+++ DATA IN THIS EXERCISE +++
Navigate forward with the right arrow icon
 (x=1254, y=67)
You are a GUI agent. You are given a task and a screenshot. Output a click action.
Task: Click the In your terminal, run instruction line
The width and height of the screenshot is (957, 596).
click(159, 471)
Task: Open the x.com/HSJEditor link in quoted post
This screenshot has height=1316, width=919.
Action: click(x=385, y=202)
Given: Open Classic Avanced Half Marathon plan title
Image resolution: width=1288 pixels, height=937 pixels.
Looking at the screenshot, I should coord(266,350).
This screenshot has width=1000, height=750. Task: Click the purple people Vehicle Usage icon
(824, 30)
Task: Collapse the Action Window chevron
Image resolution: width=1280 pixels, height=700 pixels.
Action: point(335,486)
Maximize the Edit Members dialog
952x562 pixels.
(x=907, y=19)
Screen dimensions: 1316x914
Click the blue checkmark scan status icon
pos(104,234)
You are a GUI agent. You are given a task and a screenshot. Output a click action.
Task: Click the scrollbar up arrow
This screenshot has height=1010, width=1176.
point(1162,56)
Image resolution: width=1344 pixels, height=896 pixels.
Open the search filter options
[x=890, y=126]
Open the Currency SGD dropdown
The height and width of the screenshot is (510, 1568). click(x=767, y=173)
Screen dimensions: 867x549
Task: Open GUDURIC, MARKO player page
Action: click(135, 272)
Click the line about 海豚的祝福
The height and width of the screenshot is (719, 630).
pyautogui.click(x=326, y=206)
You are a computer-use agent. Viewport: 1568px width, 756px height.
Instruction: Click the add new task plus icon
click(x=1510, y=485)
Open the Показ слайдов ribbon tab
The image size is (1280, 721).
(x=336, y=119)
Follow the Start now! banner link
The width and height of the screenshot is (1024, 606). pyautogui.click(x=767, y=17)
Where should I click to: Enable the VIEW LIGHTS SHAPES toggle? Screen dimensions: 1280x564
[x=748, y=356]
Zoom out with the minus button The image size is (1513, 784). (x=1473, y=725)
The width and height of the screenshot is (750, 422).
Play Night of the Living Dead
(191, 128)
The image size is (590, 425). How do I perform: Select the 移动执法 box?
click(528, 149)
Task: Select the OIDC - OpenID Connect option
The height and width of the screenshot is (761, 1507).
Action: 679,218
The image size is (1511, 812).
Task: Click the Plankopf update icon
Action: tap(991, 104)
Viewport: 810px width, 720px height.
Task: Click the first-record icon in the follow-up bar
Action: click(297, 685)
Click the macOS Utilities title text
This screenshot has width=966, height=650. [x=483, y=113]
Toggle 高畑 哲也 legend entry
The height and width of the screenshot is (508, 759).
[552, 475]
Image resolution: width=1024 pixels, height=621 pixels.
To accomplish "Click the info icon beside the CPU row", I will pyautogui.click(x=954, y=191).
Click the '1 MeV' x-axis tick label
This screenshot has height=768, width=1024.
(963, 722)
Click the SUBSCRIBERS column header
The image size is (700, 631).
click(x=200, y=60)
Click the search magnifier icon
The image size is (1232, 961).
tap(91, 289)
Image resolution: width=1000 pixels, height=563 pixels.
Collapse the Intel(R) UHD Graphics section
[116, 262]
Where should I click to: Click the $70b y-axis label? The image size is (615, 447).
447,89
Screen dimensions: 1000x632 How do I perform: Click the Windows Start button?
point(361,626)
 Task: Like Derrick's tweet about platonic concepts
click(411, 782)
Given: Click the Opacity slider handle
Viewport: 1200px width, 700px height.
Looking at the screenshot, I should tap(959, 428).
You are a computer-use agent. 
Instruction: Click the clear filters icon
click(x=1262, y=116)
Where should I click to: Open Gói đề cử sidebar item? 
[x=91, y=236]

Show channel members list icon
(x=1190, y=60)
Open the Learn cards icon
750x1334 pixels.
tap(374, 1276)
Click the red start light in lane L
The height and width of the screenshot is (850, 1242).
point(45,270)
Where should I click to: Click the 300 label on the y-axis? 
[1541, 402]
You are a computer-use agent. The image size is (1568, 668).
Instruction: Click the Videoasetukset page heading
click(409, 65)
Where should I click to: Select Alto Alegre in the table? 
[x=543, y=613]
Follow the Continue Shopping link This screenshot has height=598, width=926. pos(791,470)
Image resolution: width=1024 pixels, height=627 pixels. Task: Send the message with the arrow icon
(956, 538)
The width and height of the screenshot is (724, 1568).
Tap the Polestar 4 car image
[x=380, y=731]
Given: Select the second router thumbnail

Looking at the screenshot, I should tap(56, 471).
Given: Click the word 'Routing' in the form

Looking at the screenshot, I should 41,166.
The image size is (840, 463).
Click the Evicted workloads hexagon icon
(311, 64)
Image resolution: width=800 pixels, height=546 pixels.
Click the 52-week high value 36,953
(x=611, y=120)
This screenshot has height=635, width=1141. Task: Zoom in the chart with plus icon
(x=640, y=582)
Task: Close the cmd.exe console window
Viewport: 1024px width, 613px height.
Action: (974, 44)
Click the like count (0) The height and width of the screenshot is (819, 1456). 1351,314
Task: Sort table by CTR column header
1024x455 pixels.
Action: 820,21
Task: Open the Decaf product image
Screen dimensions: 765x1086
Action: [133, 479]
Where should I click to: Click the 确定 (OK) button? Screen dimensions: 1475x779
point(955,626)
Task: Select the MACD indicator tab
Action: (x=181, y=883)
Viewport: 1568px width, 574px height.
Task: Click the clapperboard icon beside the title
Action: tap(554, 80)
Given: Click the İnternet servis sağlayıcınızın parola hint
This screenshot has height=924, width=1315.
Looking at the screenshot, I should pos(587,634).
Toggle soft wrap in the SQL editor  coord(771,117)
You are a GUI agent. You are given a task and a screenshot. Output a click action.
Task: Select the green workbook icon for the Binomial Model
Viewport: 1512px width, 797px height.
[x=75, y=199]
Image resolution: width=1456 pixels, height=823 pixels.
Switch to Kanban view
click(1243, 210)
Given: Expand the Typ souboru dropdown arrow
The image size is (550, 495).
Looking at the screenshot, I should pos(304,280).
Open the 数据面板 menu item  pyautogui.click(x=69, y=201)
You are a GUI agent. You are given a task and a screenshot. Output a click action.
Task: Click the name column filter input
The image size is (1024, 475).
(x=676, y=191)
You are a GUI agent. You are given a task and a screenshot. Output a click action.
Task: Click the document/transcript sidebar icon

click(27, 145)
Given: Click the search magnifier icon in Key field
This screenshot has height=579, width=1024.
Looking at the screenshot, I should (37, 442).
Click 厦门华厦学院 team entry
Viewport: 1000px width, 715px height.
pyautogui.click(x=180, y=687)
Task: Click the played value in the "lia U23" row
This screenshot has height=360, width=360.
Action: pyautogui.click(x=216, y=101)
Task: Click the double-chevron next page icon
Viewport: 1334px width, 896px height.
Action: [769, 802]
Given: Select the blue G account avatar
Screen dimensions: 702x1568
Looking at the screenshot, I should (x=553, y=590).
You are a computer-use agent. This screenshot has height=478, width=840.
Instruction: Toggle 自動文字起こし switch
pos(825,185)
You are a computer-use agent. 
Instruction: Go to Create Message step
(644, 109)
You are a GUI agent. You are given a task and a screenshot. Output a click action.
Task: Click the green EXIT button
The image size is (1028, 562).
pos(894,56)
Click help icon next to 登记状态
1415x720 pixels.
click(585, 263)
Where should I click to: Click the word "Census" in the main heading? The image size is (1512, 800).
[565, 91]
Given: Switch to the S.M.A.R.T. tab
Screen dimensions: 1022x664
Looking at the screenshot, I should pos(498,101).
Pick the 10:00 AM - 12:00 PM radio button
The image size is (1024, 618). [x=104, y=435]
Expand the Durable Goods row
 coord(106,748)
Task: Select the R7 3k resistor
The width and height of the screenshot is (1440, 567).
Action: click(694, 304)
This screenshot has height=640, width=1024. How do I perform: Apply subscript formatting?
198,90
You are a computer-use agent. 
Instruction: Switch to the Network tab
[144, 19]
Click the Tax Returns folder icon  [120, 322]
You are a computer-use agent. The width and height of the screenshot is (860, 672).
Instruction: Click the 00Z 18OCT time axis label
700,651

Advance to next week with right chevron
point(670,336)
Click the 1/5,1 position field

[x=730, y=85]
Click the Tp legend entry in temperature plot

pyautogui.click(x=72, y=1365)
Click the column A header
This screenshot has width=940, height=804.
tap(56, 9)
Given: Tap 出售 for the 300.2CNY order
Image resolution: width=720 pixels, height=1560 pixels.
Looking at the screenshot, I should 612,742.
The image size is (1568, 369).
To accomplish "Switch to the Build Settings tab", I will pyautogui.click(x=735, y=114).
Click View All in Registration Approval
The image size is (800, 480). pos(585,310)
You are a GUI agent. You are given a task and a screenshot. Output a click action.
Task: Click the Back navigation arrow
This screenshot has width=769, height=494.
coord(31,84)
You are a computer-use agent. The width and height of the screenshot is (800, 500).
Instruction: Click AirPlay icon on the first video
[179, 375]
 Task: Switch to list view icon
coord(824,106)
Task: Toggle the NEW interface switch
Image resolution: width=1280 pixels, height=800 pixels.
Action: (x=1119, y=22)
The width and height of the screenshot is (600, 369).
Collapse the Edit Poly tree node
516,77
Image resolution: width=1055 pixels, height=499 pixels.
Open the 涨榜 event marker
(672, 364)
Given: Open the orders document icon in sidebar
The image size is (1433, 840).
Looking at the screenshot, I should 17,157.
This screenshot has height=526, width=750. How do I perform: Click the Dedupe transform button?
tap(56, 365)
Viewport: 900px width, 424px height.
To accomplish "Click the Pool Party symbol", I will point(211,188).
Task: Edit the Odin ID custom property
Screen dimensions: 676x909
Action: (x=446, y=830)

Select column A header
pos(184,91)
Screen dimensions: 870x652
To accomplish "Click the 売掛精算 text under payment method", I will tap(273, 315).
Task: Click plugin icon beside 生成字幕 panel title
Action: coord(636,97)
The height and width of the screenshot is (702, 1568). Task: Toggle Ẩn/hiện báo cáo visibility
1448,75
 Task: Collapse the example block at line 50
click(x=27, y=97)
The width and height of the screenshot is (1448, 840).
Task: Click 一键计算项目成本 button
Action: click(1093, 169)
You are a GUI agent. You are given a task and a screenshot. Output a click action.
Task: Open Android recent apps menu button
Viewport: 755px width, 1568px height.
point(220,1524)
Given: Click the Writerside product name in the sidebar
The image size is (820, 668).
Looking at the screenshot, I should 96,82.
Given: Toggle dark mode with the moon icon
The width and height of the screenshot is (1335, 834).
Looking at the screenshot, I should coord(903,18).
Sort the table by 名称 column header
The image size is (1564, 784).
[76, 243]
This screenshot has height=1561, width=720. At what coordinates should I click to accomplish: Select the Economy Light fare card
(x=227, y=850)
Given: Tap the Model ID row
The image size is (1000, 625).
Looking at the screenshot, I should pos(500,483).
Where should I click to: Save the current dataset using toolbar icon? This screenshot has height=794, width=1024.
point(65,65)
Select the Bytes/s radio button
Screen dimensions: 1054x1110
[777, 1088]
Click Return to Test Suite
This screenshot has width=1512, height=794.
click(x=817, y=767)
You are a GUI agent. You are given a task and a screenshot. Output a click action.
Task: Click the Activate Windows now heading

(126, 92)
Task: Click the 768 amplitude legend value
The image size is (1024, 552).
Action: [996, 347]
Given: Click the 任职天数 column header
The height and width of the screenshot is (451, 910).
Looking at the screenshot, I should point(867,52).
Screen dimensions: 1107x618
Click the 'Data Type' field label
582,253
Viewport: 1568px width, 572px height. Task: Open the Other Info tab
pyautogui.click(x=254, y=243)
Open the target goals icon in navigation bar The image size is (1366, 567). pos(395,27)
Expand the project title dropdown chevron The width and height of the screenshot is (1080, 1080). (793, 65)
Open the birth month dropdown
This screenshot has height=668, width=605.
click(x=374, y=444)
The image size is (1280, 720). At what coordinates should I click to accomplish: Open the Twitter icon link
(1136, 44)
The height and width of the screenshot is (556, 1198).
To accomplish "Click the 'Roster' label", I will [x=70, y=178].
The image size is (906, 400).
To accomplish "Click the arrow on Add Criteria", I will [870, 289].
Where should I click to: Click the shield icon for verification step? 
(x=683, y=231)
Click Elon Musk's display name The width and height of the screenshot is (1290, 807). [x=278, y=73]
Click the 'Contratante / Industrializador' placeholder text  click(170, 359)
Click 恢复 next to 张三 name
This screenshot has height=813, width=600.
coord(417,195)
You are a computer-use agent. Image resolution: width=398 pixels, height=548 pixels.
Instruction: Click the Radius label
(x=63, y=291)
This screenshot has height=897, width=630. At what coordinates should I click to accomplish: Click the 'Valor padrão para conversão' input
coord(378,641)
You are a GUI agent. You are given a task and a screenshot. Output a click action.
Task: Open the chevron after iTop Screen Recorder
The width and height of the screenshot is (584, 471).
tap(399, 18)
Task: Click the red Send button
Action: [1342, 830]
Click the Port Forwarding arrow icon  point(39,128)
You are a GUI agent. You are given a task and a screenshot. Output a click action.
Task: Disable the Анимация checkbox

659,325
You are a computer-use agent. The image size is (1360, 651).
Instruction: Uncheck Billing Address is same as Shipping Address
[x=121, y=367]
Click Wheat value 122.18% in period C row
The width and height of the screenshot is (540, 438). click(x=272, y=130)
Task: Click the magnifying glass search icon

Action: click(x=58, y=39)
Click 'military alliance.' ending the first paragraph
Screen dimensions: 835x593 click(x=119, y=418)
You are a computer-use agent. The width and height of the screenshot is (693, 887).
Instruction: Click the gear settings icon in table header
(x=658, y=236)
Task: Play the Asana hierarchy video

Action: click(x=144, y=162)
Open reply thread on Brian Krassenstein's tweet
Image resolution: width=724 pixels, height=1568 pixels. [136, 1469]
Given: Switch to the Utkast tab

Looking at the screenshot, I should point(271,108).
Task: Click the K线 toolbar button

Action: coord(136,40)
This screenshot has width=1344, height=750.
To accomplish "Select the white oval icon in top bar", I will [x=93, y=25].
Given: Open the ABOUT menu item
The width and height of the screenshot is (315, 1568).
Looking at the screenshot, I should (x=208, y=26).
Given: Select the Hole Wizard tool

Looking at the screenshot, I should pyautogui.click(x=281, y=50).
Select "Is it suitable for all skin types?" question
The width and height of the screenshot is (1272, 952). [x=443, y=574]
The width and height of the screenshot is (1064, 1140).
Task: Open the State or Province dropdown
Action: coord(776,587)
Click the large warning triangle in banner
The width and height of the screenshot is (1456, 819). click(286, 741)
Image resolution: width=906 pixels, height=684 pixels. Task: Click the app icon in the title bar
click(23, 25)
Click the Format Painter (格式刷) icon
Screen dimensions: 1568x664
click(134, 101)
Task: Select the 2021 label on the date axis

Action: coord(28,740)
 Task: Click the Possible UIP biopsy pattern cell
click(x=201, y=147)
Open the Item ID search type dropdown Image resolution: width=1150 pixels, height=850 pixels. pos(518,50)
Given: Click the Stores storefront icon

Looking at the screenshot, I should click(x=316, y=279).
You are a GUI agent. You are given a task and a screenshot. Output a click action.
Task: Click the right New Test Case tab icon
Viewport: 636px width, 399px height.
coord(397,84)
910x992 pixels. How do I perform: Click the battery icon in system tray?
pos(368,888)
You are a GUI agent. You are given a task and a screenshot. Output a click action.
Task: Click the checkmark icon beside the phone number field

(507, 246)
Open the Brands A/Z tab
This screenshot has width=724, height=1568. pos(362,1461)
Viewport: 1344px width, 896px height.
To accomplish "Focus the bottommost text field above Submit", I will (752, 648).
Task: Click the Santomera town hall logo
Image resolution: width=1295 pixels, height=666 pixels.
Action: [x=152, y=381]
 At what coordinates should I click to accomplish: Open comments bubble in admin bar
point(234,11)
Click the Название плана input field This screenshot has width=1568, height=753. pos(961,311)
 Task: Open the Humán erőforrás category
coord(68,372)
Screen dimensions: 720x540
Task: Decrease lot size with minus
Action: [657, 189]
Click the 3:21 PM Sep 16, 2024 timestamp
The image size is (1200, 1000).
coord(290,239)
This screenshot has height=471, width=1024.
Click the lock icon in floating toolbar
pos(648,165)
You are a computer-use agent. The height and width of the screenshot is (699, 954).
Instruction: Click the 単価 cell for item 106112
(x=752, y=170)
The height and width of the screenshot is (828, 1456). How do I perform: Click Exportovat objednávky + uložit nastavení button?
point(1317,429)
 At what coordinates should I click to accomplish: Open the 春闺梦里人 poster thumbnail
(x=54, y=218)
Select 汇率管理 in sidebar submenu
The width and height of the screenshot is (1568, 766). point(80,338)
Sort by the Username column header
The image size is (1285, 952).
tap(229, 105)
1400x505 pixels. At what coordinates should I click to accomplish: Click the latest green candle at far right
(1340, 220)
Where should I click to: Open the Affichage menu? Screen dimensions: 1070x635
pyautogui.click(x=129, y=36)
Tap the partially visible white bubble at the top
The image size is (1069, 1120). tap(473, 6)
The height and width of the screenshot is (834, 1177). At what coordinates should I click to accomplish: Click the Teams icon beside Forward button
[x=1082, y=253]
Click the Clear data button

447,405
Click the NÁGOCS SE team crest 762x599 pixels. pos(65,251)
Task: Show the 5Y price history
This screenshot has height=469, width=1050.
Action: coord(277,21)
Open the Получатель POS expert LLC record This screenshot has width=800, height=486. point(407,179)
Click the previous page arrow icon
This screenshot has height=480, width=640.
+++
WORK REQUEST
The response must contain each line above that holds the string "product".

RESPONSE TO THIS EXERCISE
Task: Open the Decaf product image
Given: Click the Writerside product name in the sidebar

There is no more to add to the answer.